The Believer Poetry Award
The winner will be announced in the next issue.
This year heralds the second annual Believer Poetry Award. As with the Book Award, each year the editors of the Believer select five poetry collections from the past year that they thought were the finest and most deserving of greater recognition. The finalists for the 2011 award appear below. The winner, along with responses from last month’s reader write-in survey, will appear in the May 2012 issue.
The Trees The Trees
by Heather Christle (Octopus Books)
The Trees The Trees is Heather Christle’s follow-up volume to her popular debut, The Difficult Farm. She presents sixty prose poems—center-justified, and without punctuation—written with minimalist diction and bare-bones sentence structure. Flirtatiously surreal chronicles of the slippage and blur of personal identity, Christle’s poems are constructed from apparently simple—often apparently disconnected—sentiments and observations to create miniature, vibrating kaleidoscopes of language. This is post-disillusionment poetry (unsettling references to the natural world are everywhere)—the poems occurring as flashing afterimages searching for their source.

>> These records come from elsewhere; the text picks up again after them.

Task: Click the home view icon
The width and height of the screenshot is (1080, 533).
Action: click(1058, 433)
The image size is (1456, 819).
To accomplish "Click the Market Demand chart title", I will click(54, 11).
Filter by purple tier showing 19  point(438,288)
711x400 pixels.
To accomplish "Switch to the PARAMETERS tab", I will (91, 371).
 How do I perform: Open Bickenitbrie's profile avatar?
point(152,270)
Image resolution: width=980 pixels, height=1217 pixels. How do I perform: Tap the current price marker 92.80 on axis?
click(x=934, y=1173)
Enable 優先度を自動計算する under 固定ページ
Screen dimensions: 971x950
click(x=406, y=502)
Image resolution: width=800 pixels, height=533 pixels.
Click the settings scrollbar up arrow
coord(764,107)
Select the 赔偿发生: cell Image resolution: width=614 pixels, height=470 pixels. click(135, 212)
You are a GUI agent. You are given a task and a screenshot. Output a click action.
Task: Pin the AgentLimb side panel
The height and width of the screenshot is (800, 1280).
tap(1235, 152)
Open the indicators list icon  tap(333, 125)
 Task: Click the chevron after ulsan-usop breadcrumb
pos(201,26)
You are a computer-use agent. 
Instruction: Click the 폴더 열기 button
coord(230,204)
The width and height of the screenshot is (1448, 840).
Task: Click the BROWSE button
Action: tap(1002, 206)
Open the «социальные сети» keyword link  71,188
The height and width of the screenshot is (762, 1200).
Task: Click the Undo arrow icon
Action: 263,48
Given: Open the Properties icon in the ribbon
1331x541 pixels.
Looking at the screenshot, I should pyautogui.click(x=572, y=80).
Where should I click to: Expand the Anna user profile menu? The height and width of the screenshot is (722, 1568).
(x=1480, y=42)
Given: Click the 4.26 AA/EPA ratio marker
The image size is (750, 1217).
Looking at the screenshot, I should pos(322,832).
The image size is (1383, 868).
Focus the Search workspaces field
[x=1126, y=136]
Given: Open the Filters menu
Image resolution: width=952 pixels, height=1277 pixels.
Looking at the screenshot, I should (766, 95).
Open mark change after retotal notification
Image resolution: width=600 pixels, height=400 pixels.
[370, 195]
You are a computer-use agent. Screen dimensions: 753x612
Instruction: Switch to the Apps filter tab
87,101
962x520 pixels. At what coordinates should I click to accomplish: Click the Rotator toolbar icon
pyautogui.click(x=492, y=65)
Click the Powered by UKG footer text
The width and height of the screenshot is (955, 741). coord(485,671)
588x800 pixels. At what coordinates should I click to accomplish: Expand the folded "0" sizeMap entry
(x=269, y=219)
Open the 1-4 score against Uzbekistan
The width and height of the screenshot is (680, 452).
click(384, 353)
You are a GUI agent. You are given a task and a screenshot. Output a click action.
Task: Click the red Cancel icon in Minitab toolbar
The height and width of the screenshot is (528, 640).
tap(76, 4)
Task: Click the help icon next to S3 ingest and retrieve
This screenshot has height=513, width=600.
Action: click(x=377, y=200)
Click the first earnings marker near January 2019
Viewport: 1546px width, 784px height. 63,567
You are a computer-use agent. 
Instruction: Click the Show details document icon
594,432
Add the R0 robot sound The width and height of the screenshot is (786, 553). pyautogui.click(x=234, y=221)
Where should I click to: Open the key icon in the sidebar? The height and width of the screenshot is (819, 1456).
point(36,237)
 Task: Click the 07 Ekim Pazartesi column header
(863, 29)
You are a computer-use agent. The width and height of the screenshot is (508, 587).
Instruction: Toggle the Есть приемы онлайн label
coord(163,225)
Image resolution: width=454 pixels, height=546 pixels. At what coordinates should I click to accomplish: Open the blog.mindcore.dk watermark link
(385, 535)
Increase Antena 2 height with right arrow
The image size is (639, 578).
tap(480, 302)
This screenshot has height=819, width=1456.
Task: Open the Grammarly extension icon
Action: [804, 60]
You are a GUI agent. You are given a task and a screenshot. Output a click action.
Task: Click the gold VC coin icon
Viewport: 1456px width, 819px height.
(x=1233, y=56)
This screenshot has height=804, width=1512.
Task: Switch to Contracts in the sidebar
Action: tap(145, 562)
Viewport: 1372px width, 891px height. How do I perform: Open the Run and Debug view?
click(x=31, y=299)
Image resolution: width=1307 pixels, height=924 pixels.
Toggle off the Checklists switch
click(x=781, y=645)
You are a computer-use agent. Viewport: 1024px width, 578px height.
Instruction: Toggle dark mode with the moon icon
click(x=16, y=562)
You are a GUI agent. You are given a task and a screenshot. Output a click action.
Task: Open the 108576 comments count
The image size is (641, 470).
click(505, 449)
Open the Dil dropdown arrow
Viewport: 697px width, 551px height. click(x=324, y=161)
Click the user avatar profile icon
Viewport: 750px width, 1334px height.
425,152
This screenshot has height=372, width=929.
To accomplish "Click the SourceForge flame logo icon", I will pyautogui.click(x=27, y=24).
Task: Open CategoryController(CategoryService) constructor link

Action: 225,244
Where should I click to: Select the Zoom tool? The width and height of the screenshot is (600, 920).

Late in the Antenna Fields
by Alan Gilbert (Futurepoem)
Brooklyn-based cultural critic and poet Alan Gilbert’s debut collection unveils a dystopian landscape of war, pollution, environmental destruction, and technological submergence—all intermingled via strands of tonally flat, loosely associative declarative sentences. These are pressurized poems, poems that enact a kind of cultural collision wherein “words bring the ghosts closer.” Gilbert’s real gift, though, may be his ability to make occasional lines such as “I used to be the person in my building / who dragged the trash curbside each week” seem surreal.
Space, in Chains
by Laura Kasischke (Copper Canyon Press)
Poet and novelist Laura Kasischke’s eighth collection reveals a fully dynamic world wherein all boundaries are overrun, all beliefs in stasis disabused—a world “full / of wingèd mania.” Kasischke’s poetry is built on an accumulation, both within and among poems, that frequently develops into a kind of ecstatic, unresolved crescendo. Kasischke’s is also a poetry of multiplicity—most centrally, of the multiplicities that animate, and often exceed, the self.
by Jim Moore (Graywolf Press)
In his seventh collection, Jim Moore writes with a Zen-like clarity poems about the natural world, relationships, memory, and the passage of time. These are sparse, clear-eyed poems from a man writing from the autumn years of his life—one foot firmly planted on earth, the other extended outward, toes cautiously tickling the unknown. In a late poem: “the black dog / on the wet sand chases the red ball / until the end of time.”
The Cold War
by Kathleen Ossip (Sarabande Books)
“But how is an individual built? On the theories of the past.” The poems of Kathleen Ossip’s stylistically wide-ranging second collection create their own context, manifest their own landscapes within which the dramas of language and identity unfold. The poet has an uncanny ability to convey what it actually feels like to be alive today, both as a personal “miniverse of feeling, sensation, causation,” and as a social, political, and historical being. Ossip is one of our foremost ethnographers of contemporary unreality.